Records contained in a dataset
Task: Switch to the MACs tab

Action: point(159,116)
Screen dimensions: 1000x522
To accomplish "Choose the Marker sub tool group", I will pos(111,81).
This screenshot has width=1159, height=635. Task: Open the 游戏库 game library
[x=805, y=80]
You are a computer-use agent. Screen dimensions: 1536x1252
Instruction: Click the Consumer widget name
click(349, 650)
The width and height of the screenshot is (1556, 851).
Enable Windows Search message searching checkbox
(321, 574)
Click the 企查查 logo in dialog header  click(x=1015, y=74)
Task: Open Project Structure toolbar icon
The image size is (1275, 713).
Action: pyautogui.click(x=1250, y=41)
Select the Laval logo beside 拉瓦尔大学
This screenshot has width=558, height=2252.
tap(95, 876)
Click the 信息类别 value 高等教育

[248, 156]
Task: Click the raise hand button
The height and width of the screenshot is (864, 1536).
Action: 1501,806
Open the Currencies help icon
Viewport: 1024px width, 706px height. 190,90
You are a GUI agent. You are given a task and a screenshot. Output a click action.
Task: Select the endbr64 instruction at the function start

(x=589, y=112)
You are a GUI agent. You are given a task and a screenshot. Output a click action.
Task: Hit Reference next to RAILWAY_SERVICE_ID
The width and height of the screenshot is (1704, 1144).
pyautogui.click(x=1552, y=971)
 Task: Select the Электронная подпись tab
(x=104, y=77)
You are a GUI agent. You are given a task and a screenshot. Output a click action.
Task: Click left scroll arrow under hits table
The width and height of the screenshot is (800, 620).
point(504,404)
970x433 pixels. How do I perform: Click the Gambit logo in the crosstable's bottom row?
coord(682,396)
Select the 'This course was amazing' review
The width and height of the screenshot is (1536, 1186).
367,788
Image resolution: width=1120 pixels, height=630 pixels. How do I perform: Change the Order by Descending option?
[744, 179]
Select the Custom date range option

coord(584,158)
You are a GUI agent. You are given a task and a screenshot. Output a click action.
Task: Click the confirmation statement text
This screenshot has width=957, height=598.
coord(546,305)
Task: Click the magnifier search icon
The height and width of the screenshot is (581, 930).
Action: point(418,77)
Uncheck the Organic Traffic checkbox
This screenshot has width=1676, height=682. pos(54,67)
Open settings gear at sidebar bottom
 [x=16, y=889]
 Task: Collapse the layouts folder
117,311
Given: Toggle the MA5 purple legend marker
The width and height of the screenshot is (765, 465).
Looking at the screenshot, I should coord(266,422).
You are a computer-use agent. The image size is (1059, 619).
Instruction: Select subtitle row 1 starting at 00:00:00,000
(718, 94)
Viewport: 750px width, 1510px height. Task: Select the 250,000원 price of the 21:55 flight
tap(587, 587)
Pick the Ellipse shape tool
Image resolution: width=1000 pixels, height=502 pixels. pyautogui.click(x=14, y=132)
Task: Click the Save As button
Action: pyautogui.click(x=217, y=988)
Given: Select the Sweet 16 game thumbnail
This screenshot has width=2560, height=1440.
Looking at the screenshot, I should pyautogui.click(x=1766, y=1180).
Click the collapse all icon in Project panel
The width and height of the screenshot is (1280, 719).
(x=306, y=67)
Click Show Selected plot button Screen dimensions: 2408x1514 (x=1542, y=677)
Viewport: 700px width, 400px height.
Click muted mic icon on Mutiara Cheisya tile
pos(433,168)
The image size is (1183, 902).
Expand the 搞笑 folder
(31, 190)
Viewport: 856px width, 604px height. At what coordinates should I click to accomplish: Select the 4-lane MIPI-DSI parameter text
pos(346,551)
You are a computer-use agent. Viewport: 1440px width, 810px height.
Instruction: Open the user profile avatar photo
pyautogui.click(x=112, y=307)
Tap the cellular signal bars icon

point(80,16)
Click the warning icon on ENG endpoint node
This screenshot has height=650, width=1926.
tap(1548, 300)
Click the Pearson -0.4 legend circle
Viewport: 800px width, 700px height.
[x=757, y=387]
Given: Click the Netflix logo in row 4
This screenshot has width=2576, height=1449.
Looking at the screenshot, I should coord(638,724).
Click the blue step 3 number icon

§ Task statement
Using the data above, print exactly the lines from the line that contains "Task: Collapse the layouts folder" through the line that contains "Given: Select the Sweet 16 game thumbnail", with both included.

§ Written answer
 Task: Collapse the layouts folder
117,311
Given: Toggle the MA5 purple legend marker
The width and height of the screenshot is (765, 465).
Looking at the screenshot, I should coord(266,422).
You are a computer-use agent. The image size is (1059, 619).
Instruction: Select subtitle row 1 starting at 00:00:00,000
(718, 94)
Viewport: 750px width, 1510px height. Task: Select the 250,000원 price of the 21:55 flight
tap(587, 587)
Pick the Ellipse shape tool
Image resolution: width=1000 pixels, height=502 pixels. pyautogui.click(x=14, y=132)
Task: Click the Save As button
Action: pyautogui.click(x=217, y=988)
Given: Select the Sweet 16 game thumbnail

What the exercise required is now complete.